- **Your task**: Every line of the material must appear in the answer exactly as it does here.

- **Data records**:
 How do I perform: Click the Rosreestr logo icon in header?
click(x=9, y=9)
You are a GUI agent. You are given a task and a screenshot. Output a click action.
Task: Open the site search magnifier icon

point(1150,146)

- **Answer below**:
 How do I perform: Click the Rosreestr logo icon in header?
click(x=9, y=9)
You are a GUI agent. You are given a task and a screenshot. Output a click action.
Task: Open the site search magnifier icon

point(1150,146)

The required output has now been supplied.